# Task item
For every record below, repeat the text exactly and pass over any image.

(Stored data)
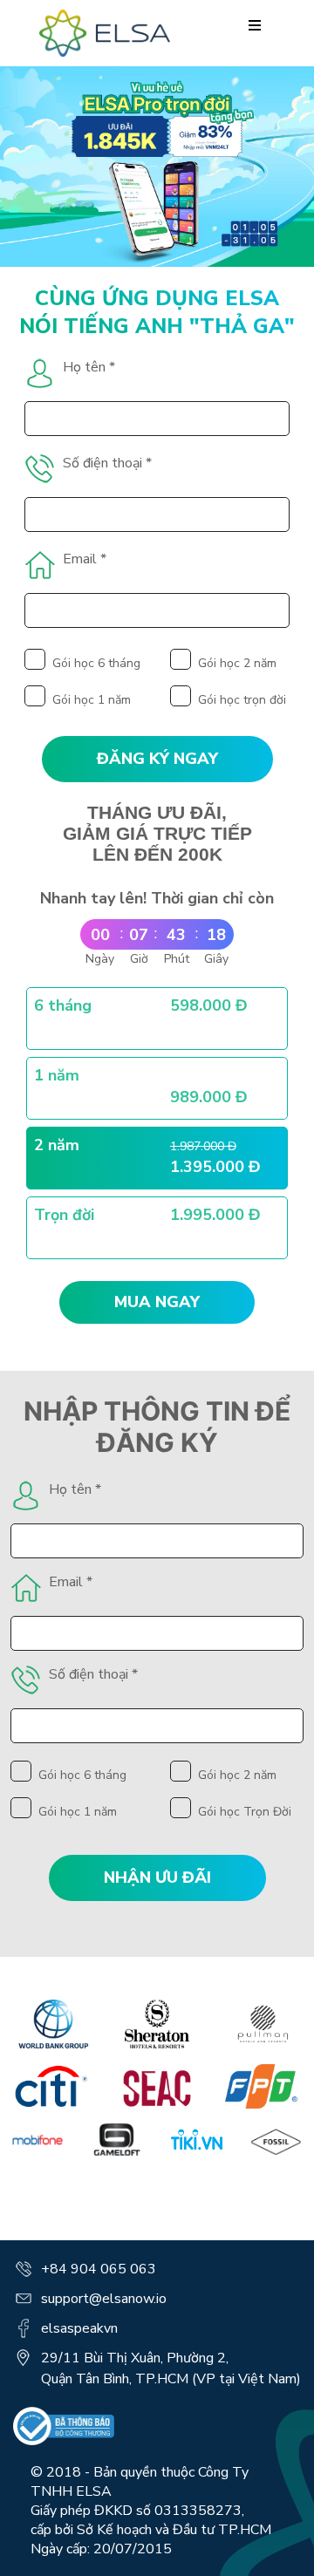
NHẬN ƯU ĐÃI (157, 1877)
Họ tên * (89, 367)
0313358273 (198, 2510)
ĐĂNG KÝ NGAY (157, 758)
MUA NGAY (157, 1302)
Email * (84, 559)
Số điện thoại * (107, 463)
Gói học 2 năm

# Exercise response
NHẬN ƯU ĐÃI (157, 1877)
Họ tên * (89, 367)
0313358273 (198, 2510)
ĐĂNG KÝ NGAY (157, 758)
MUA NGAY (157, 1302)
Email * (84, 559)
Số điện thoại * (107, 463)
Gói học 2 năm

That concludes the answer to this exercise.